Yesterday saw the news that Ban Ki Moon has asked David Cameron to chair a new UN committee tasked with establishing a new set of UN millennium development goals when the current ones expire in 2015.
Britain will have the opportunity to maintain the global leadership on international development that Tony Blair and Gordon Brown provided summit after summit during Labour’s time in government. It would be churlish not to welcome that – but I fear Cameron’s conservative values will get in the way of the progressive solutions needed to meet the development outcomes we all want to see. Here’s five reasons why.

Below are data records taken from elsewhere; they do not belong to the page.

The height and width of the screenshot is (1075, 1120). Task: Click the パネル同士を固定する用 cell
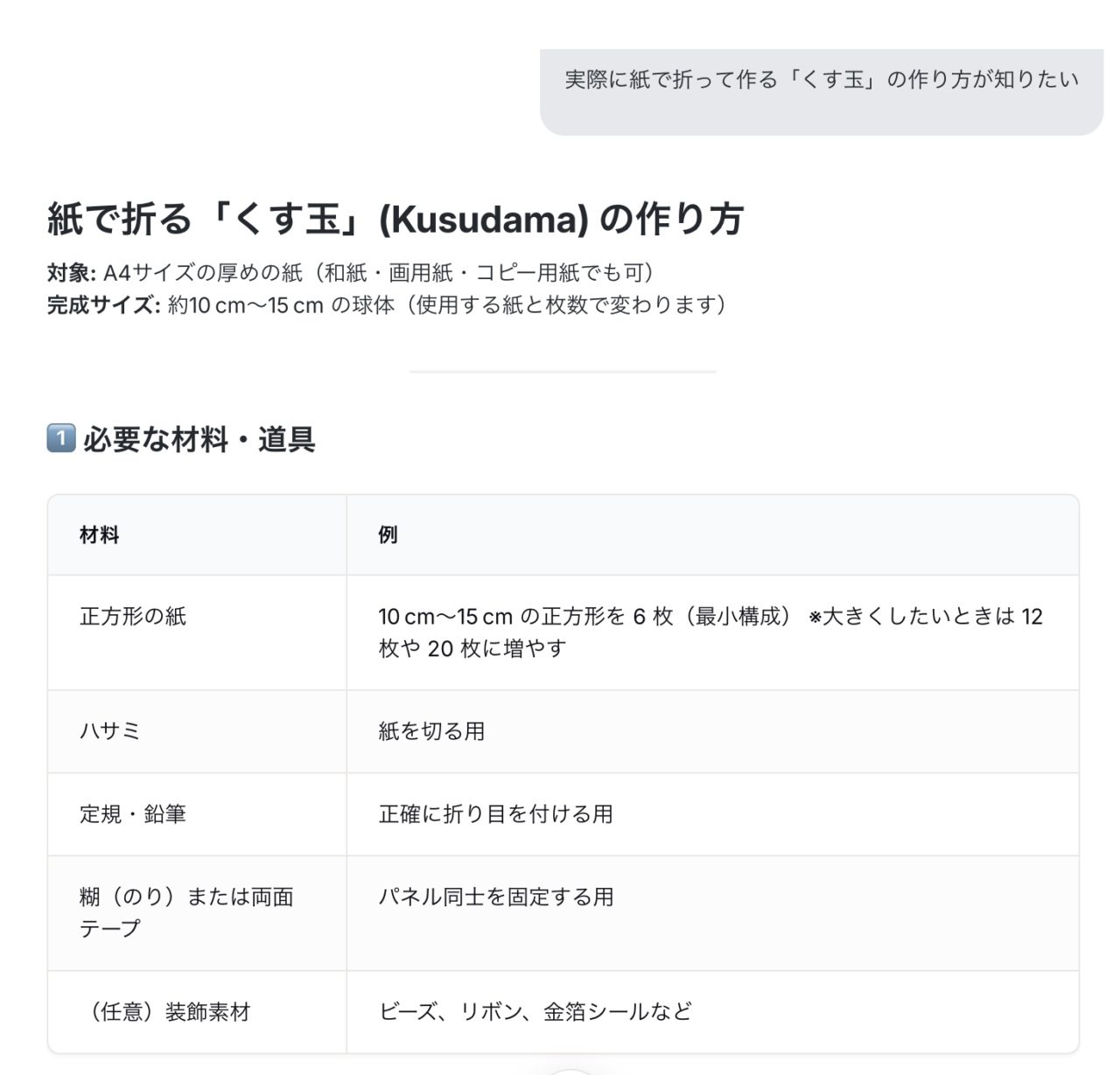[x=495, y=897]
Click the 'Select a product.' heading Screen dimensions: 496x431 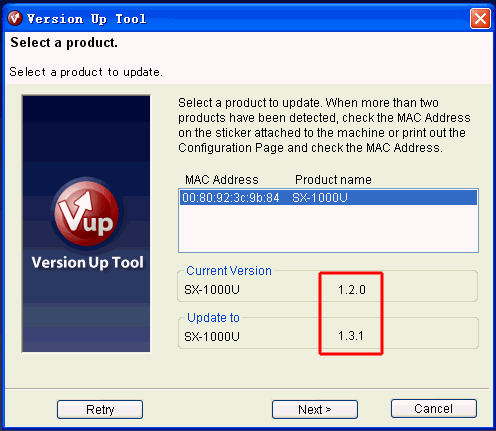click(x=64, y=43)
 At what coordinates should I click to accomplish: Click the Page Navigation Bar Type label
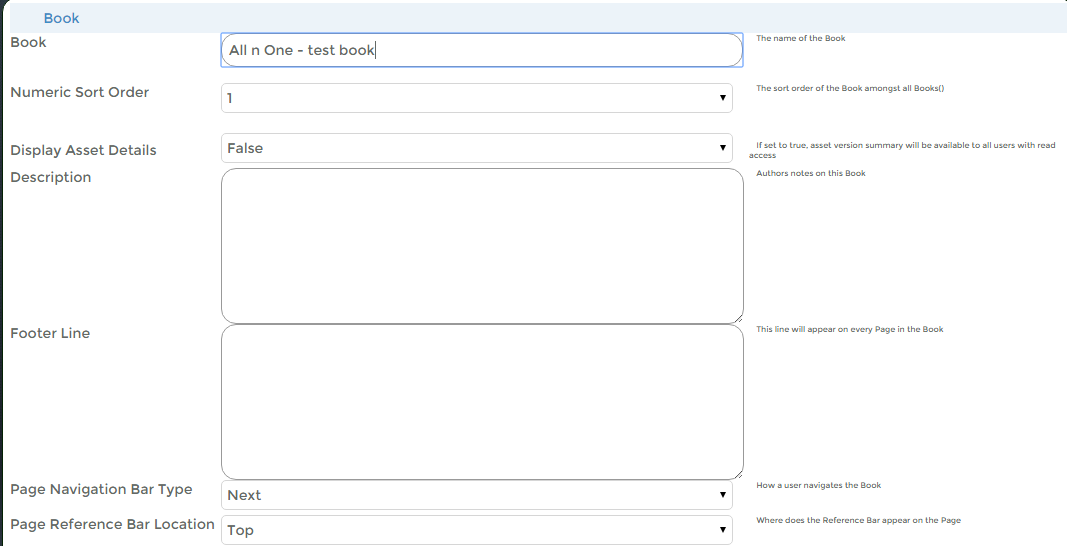[101, 489]
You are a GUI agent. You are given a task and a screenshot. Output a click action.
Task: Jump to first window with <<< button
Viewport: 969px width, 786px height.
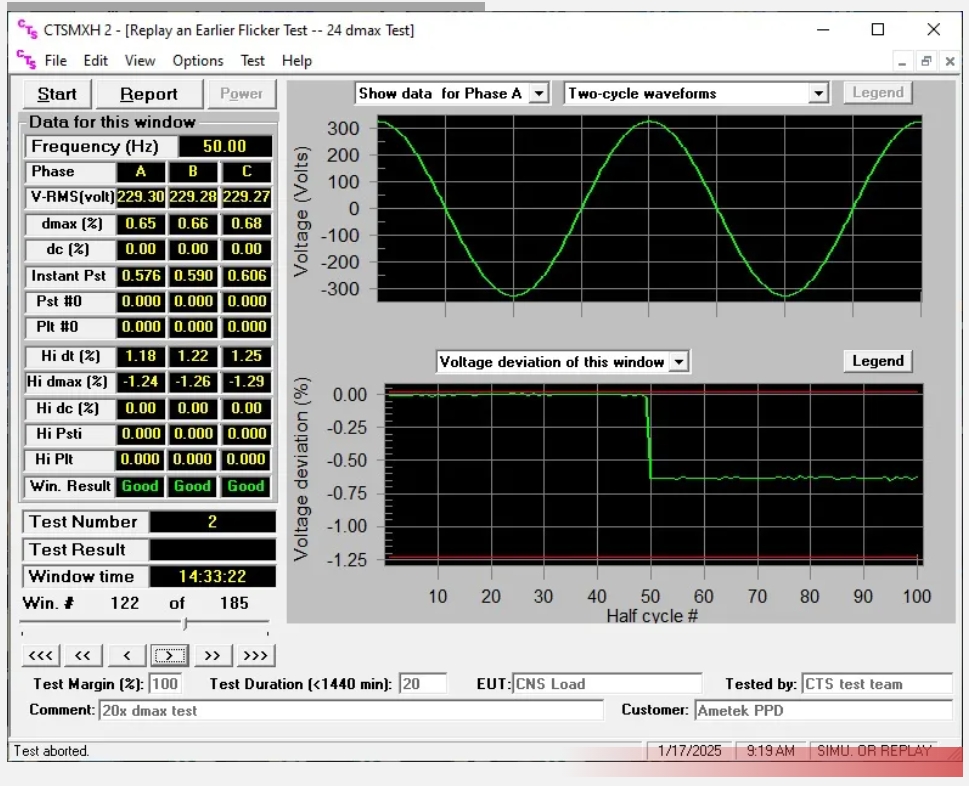(40, 656)
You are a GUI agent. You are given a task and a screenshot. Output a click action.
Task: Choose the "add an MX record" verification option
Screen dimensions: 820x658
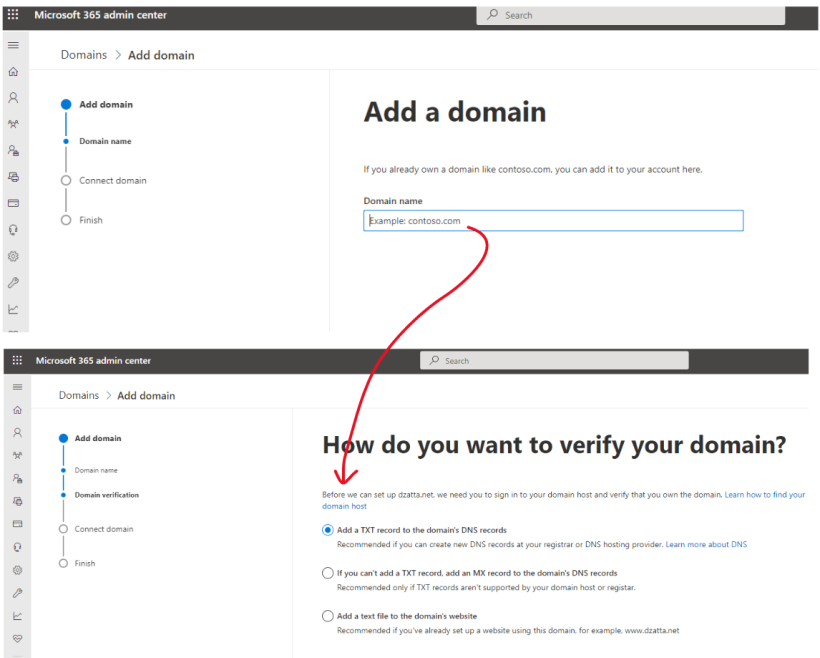pos(327,573)
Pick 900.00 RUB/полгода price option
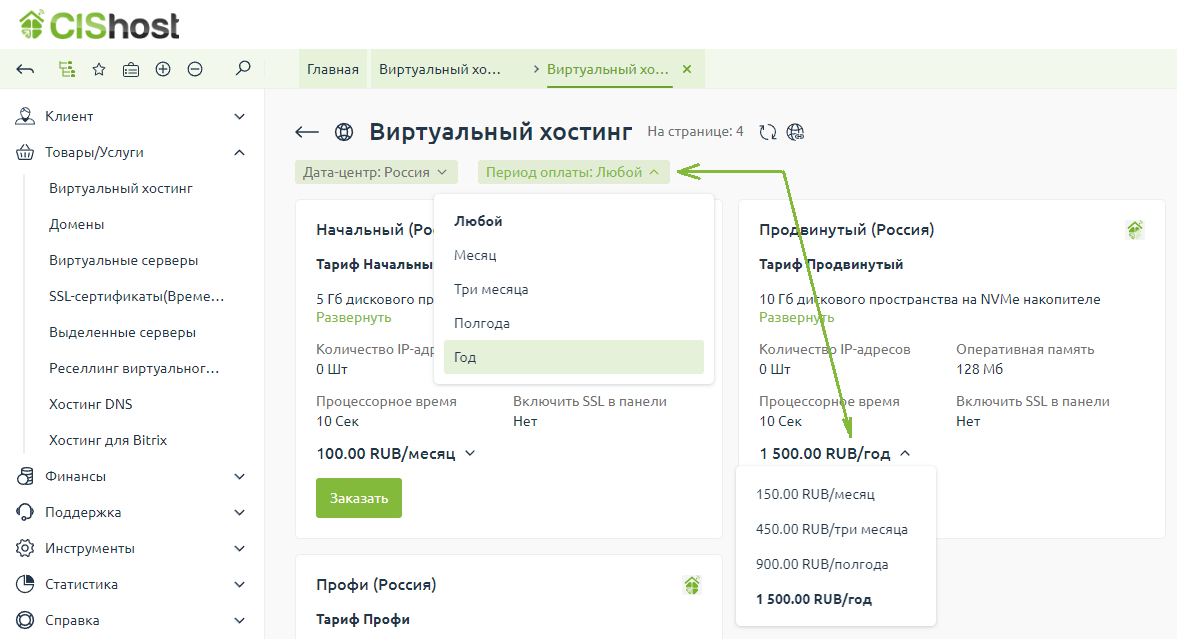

First, perhaps in anticipation of a backbench backlash, a government source was rushing to deride the current goal’s focus on basic education and health indicators. “What about new goals to give people property rights or economic rights?” said the source. There is much value in debating the key role economic development plays in lifting people out of poverty, so long as that is not a euphemism for advocating the failed neo-liberal economics of the past. I can send them a copy of Stiglitz’s Globalisation and Its Discontents if they like – detailing the devastation caused by the IMF’s structural adjustment policies and how trickle-down economics doesn’t work – but it would be tiring if we had to cover that ground again. Thankfully, the rest of the world has already moved on. The G20 has replaced the “Washington Consensus” with the “Seoul Consensus” which recognises the importance of both the market and an active state in ensuring sustainable economic growth.
Second, those remarks present a false choice – economic development and advancements in health and education are not mutually exclusive. China’s achievement in lifting 700 million people out of poverty came not only through the economic reforms they made in the 1980’s but the huge investment in human capital made throughout the 1970’s. Numerous studies have demonstrated the importance of achieving health and education goals on economic growth – tackling malnutrition could add 4.7 per cent to global GDP, low infant mortality rates can add 3.4 per cent to a country’s growth, whilst improved education can add 2 per cent to growth.
Third, this apparent ignorance masks a bigger problem – they just can’t bring themselves to back public services, despite the essential role they play in delivering health and education outcomes. They refused to back public services over private provision in their green paper on development and are making plans to roll out a voucher scheme in Kenya that subsidies private schools. India is currently drawing up plans to universal health coverage modelled on our own NHS, and yet this government is doing nothing to help them. Elsewhere the UK is halving our funding to budget sector support – the very aid that helps countries build their own health and education systems by giving them the funds required to recruit and retain teachers, doctors and nurses. Around the world more and more countries have put themselves on the path towards universal health coverage – any new development goals that do not prioritise strong public services will be out of touch with this emerging consensus.
Fourth, key to funding strong public services is of course strong tax revenues. To their credit DFID are supporting over twenty countries to develop the capacity of their tax administrations to increase tax collection. But that is undermined by Osborne’s watering down of the UK’s anti-tax haven rules in last month’s budget. The OECD estimates poor countries lose three times more to tax havens than they receive in aid each year as multinationals shift profits made in the former to the latter, and ActionAid estimate that these new rules will cost poor countries £4bn a year. How can Britain have the moral authority to draw up new development targets when we allow our own companies to deprive countries of the money they need to meet them?
Finally, there is growing recognition that any new goals must explicitly target inequality. Whilst the goal to halve proportion of people on less than $1 a day is likely to be met – a laudable success largely down to the China and India economic success – a “new bottom billion” are at risk of being left behind. On current trends it will take more than 800 years for that bottom billion to achieve 10 per cent of global income, and a Unicef study shows that only a third of the countries that have reduced national rates of child mortality have succeeded in reducing the gap between mortality rates in the richest and poorest households. It is no coincidence that the country that has made the most impressive strides towards reducing inequality in recent years – Brazil – is governed by a social democratic party that has rolled out an ambitious social protection program, Bolsa Familia, that has cut poverty in half. Given inequality rose so dramatically during the Thatcher years, and given last month’s ‘millionaires budget’ that saw pensioners take a £3.5 bn hit, can we really believe Cameron will put equity at the heart of the new goals?
Given the world’s likely failure to meet many (if any) of the current MDGs, the next set of goals could hardly be more important. They must not be rendered obsolete from the start by clumsy right-wing dogma.
David Taylor is chair of the Labour Campaign for International Development.